- _読んで活用_
[1] エミューの記事のうち、「(全3回の3回目/ 最初 から読む)」から「cmの筆者とほぼ同じ高さだ。」までを、両端も含めて一字一句違えずに書き写してください。
[2] エミューの記事によると、グルートが頭を伸ばしたときの目線は、誰とほぼ同じ高さですか。
[3] エミューの記事の最後の文に続く部分を書いてください。

- _抽出テキスト_

#####

見慣れぬ人間が近づいてくるのを視界の端で捉えていたのか、グルートはさりげなく距離をとるように歩き始めた。が、サホさんも我々の近くにいるためか、遠くに逃げるでもなく、付かず離れずの距離をキープしている。
(全3回の3回目/ 最初 から読む)
◆ ◆ ◆
この脚で蹴られたら「アザになります(笑)」
まず目を惹きつけられるのは恐竜を思わせるような太い脚だ。
――この脚で蹴られたら痛いでしょうね……。
「痛いです。アザになります(笑)。脚もまたどこから飛んでくるのかわからないんですよ。前に蹴るときもあるし、横向きとか、後ろにも蹴れます。今でもよく蹴られます」
――どういうときに蹴られるんですか?
「例えば私が帰宅するのが遅くなって、グルートを早く小屋に入れようと後ろからグイグイ押したことがあったんです。そうしたら、バスンとやられました。それは私が悪かったな、と反省しました。機嫌をうかがわずに、有無を言わさずにグイグイしちゃったんで」
改めてグルートをよく観察してみる。頭をくいっと伸ばすとその目線は身長170cmの筆者とほぼ同じ高さだ。
灰褐色の羽毛に覆われたシルエットはお尻の部分がふわりと膨らんでおり、ちょっと貴婦人のドレスを思わせる。遠くから見たときは、確かにダチョウに似ていると思ったが、間近で見た印象はやはり恐竜に近い。通常、鳥類の足指は4本だが、エミューには3本の鋭い爪が生えている。
――この爪もかなり鋭いですね。これで引っ掻かれると血が出そうですが……。
爪で引っかかれて出血、スカートはボロボロに
「そうですね。肌の露出しているところをやられると(血が)出ますね。服を着ていても、薄手のスカートとかパジャマは、ビャッとやられたら、かぎ裂き状になっちゃいますね。実際、それで何枚もダメにしました」
――サホさんに対しては、飼い主という認識はあるんでしょうか?
「一応、あるとは思います。ご飯をくれる人、という程度の認識かもしれませんが(笑)。私は近づいて触ることもできるんですが、夫が近づこうとするとグルートは“ボンボン”と言いながら、離れていくんです。ほら、今も音がしますよね」
言われてみれば、確かにグルートの喉の辺りから、“ボンボンボン”という微かな音が聞こえてくる。まるで先住民が儀式で叩く古代の太鼓を思わせる音だ。

#####

- _データ抜粋_
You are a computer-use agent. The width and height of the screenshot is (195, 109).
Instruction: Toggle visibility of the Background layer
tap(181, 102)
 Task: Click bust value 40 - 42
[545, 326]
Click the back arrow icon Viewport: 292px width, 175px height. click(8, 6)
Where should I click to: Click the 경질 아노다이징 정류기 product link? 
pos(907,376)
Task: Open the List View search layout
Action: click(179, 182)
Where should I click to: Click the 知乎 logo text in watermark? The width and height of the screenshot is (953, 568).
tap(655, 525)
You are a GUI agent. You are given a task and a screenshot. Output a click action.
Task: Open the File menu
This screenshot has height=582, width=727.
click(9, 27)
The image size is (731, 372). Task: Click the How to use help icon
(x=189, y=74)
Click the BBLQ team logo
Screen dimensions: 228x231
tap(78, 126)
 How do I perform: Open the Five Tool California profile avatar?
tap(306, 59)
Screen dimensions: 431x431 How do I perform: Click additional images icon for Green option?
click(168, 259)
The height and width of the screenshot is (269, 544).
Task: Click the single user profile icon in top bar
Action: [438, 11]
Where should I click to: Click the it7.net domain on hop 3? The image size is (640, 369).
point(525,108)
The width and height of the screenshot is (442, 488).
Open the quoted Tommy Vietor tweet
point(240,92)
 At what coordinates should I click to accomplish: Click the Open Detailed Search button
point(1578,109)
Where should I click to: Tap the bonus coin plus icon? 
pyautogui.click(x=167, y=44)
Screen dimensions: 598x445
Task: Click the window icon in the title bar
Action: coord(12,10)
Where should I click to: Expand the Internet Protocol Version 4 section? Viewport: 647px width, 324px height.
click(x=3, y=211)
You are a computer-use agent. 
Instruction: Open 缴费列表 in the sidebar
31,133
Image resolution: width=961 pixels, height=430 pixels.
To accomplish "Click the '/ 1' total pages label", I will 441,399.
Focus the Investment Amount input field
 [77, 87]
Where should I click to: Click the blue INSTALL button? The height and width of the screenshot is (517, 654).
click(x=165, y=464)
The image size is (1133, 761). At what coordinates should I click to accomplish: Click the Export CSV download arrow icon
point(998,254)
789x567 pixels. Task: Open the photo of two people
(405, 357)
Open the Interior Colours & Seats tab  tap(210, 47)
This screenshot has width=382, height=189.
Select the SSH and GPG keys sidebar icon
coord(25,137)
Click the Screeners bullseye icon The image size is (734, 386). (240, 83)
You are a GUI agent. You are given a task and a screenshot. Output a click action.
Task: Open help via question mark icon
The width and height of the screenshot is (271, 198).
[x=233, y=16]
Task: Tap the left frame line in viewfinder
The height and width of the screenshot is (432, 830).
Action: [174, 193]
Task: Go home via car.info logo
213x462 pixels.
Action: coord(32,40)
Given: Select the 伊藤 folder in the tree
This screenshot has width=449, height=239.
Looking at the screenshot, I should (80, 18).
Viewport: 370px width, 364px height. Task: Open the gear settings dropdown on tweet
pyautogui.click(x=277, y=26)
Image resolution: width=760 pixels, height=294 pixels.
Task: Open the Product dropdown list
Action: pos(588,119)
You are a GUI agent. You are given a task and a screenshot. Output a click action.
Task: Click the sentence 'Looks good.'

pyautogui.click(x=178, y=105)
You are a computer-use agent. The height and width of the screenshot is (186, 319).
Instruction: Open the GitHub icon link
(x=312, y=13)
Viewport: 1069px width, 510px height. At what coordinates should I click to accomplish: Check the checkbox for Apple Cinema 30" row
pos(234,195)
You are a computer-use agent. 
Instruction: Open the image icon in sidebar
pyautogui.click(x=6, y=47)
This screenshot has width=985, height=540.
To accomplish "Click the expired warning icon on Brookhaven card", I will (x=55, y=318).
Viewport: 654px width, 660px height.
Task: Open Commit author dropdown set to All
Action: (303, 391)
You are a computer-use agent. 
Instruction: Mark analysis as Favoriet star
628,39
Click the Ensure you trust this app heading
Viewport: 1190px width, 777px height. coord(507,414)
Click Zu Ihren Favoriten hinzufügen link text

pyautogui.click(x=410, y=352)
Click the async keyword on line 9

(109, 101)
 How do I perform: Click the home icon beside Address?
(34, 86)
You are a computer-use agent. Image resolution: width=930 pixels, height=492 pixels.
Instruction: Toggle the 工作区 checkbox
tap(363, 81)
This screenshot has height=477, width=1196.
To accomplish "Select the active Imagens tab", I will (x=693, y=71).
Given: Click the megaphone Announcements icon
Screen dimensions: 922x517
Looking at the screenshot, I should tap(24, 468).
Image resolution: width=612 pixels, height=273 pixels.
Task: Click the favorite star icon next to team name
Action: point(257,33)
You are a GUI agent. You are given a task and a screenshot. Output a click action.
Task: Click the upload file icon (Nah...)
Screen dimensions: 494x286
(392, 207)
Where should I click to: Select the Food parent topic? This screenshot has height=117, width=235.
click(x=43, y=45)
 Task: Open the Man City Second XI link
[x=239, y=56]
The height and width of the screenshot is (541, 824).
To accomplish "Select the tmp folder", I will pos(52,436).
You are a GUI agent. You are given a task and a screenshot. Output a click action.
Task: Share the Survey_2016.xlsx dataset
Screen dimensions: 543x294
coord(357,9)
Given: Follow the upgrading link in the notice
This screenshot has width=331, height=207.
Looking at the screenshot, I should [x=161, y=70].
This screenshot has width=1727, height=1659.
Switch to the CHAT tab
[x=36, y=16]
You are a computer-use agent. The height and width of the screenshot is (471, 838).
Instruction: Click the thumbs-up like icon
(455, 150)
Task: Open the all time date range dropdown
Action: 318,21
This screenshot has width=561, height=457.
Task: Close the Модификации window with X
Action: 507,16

#####

- _課題別の解答_
[1]
(全3回の3回目/ 最初 から読む)
◆ ◆ ◆
この脚で蹴られたら「アザになります(笑)」
まず目を惹きつけられるのは恐竜を思わせるような太い脚だ。
――この脚で蹴られたら痛いでしょうね……。
「痛いです。アザになります(笑)。脚もまたどこから飛んでくるのかわからないんですよ。前に蹴るときもあるし、横向きとか、後ろにも蹴れます。今でもよく蹴られます」
――どういうときに蹴られるんですか?
「例えば私が帰宅するのが遅くなって、グルートを早く小屋に入れようと後ろからグイグイ押したことがあったんです。そうしたら、バスンとやられました。それは私が悪かったな、と反省しました。機嫌をうかがわずに、有無を言わさずにグイグイしちゃったんで」
改めてグルートをよく観察してみる。頭をくいっと伸ばすとその目線は身長170cmの筆者とほぼ同じ高さだ。

[2] 身長170cmの筆者とほぼ同じ高さです。

[3]
「喉のところを触ってもらうとわかるんですが、ボヨンボヨンの袋みたいになっていて、ちょっと警戒したり、威嚇するときに、そこを震わせてこういう音を出すんです。エミューはオスとメスで声が違うらしくて、オスは低く“ヴゥー”という感じで、メスは“ポンポン”と鳴くそうなので、グルートはメスじゃないかと思うんですが……」
――えっ、オスかメスか、わかってないんですか?
「そうなんですよ。エミューの場合、生後1年以上経ってからようやく性別がわかるそうです。もしメスだったら、そのうち卵を生むはずなんで、はっきりすると思います」
予測不可能な動きを…「急にグワッと動く」
対面して最初の頃よりは近づかせてくれるようになった。サホさんに断って、おそるおそる体表に触ってみると、表面は犬や猫とはまったく異なるゴワゴワとした毛に覆われているが、その下にいわゆる羽毛のフワフワとした感触がある。地面に落ちていた羽毛を観察すると、2本の羽毛が軸のところで繋がり、一対となっている。これはヒクイドリの仲間の特徴だという。
するとグルートが急にグイッと身をよじるように離れていった。顔は正面を向いたまま、いきなり身体だけ真横に移動したような動きに思わずビビる。
――こういう動き方も、本当に予測不能なんですね。
「そうなんですよ。急にグワッと動くでしょう?」
何を考えているかわからない漆黒の瞳で見られていると、やや落ち着かない気もする。だが違う種の動物が向かい合うというのは、本来こういうことなのかもしれない。
サホさんは、グルートが疾走する様子をカメラマンに撮らせようと、自らが囮となって「ほら! おいで!」と走ってみせるが、グルートは気乗りしないのか、2、3歩ダッシュしかけたところで、プイッと違う方向へ行ってしまう。
――グルートと暮らしてみて、事前の想像と違ったところはありますか?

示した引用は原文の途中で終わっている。